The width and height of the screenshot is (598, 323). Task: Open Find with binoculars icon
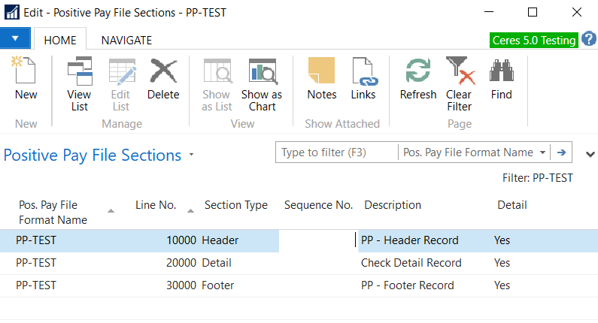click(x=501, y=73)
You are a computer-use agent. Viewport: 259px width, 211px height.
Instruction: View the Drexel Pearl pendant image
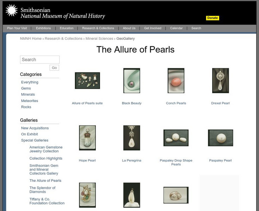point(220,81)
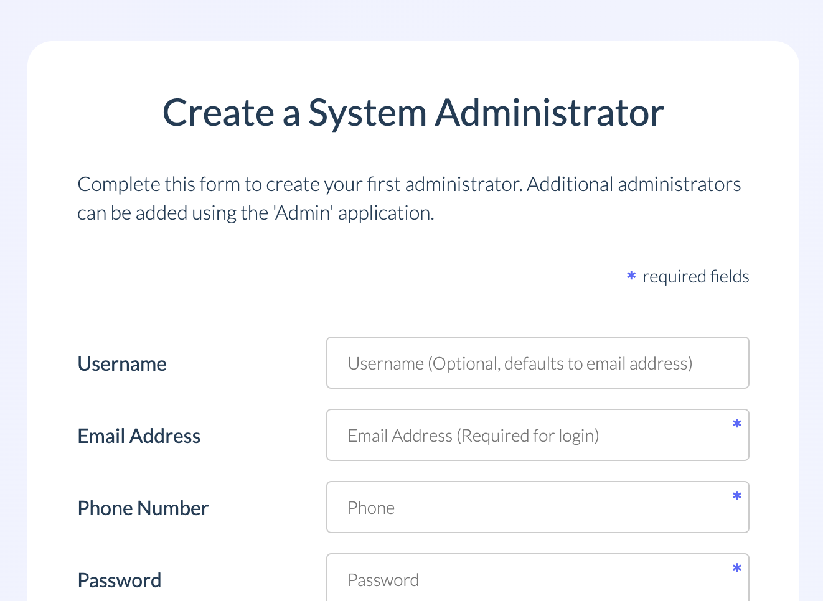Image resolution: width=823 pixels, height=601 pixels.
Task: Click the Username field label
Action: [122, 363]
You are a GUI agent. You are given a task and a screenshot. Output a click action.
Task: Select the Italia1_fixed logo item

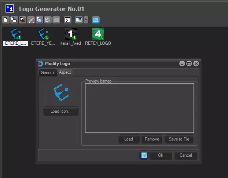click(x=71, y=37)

▶ _Task to complete_
Return every row above word for word, without the pictures.

▶ _Exercise response_
The width and height of the screenshot is (598, 323). Task: Open Find with binoculars icon
click(x=501, y=73)
You are a computer-use agent. Viewport: 259px width, 211px height.
Instruction: View the Drexel Pearl pendant image
point(220,81)
Image resolution: width=823 pixels, height=601 pixels.
Task: Click the Username field label
Action: [122, 363]
You are a GUI agent. You are given a task and a screenshot. Output a click action.
Task: Select the Italia1_fixed logo item

click(x=71, y=37)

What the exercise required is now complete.